Eine Einladung an die Glöckner der Region? Unsere Autorin findet solche Sprüche mehr als verzichtbar.

(Foto: Theresa Parstorfer)

Das zweideutige Werbeplakat hängt in Tulling und zeigt eine entblößte Frau. Unsere Kolumnistin hat dazu eine eindeutige Meinung.

Kolumne von Theresa Parstorfer

Dass Tulling ab vom Schuss liegt, ist kein Geheimnis. Das mag auch in Ordnung sein bei gerade mal 500 Einwohnern und vermutlich fünfmal so vielen Kühen. Immerhin gibt es schon seit 1903 ein Bahngleis, auf dem mittlerweile sogar stündlich ein Zug Richtung München verkehrt, und auf dem noch dazu der MVV-Tarif gilt. Wenn das nicht große weite Welt bedeutet. Obendrein dürfte Tulling damit als Musterbeispiel für Infrastrukturausbau und Erschließung des ländlichen Raumes gelten.

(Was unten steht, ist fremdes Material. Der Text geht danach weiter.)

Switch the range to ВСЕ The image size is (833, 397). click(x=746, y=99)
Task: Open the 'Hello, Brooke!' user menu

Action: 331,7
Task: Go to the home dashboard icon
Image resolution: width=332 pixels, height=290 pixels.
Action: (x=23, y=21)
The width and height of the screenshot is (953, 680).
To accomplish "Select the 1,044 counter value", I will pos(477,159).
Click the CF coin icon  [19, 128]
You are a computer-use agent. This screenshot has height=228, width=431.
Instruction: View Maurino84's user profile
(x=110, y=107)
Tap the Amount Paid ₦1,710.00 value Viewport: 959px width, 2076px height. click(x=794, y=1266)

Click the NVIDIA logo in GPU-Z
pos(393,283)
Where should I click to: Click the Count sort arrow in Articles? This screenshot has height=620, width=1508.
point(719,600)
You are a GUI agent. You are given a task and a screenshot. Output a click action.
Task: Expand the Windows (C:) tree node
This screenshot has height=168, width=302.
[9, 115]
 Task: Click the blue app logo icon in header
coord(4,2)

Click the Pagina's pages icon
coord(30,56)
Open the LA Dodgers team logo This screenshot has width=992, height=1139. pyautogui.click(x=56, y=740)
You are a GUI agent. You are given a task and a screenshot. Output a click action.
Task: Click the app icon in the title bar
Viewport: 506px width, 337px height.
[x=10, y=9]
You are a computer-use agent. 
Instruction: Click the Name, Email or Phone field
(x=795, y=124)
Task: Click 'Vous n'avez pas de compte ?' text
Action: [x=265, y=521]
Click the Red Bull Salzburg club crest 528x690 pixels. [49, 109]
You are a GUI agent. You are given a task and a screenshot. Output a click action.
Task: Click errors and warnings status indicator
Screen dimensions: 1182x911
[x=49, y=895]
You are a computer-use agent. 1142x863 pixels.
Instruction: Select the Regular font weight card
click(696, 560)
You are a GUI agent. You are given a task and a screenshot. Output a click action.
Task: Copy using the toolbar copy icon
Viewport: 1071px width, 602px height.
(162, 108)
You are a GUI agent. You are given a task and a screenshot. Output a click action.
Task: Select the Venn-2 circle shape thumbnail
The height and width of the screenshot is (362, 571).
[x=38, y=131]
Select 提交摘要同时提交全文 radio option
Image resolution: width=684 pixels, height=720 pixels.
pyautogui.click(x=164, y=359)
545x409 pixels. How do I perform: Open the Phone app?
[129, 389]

So mag zumindest die Einstellung der eifrigen Münchenfahrerin sein, die regelmäßig an ebenjenem Bahngleis auf ebenjenen traditionsreichen "Filzenexpress" wartet. Einem Schlag ins Gesicht des emanzipierten, aufgeklärten Landmenschen kommt in einem solchen Moment das Plakat gleich, das der Burschenverein Sankt Christoph kürzlich im Bahnhäuschen neben dem Fahrkartenautomaten aufgehängt hat.

Zur "Maiglöckerlparty" wird eingeladen. Soweit so gut. Aber weil das alleine wohl noch nicht vielversprechend genug ist, prangt der Schriftzug in vermutlich traditionell bayerisch wirken wollenden Lettern auf den überdimensional großen, formvollendeten Brüsten einer nackten Frau. Weder Gesicht noch Kleidung gibt es auf dem Plakat zu sehen. Stattdessen lädt es ein zu einem "griabigen Maifeuer mit Barbetrieb" am Freitag und der "Maiglöckerl Party" mit Cocktailbar und Happy Hour einen Tag später.

Schreiend drängt sich da eine essayistische Abhandlung oder auch eine kritische Enthüllungsreportage im MeToo-Format auf. Eine Hinterfragung des Frauenbildes im ländlichen Raum, eine Entlarvung festgefahrener Strukturen und sexistischer Objektivierungen. Eine Kampagne gegen Körperkult und Pornografie.

Aber schiere Fassungslosigkeit ist an dieser Stelle möglicherweise sogar das stärkere Stilmittel: Warum, um alles in der Welt, glaubt ein Burschenverein (überhaupt: ein BURSCHENVEREIN?!) im April 2018, dass es in Ordnung ist, ein Plakat drucken zu lassen, auf dem ein nackter, weiblicher Körper möglichst viele Gäste auf eine Party locken soll, bei der es ganz offensichtlich um billigen Alkohol und ebenso billige wie große "Glocken" geht?

Und wieso scheint sich niemand über eine Werbeaktion zu empören, die so sexistisch ist, dass sie schon den Zeitgenossen übel aufgestoßen wäre, die vor über 100 Jahren die Gleise nach München verlegten? Weder besonders belesen noch besonders emanzipiert oder feministisch muss man sein, um intuitiv sagen zu können, dass eine solch platte Abwertung des weiblichen Körpers nirgends, nicht in München und auch nicht in Tulling, in Ordnung sein darf.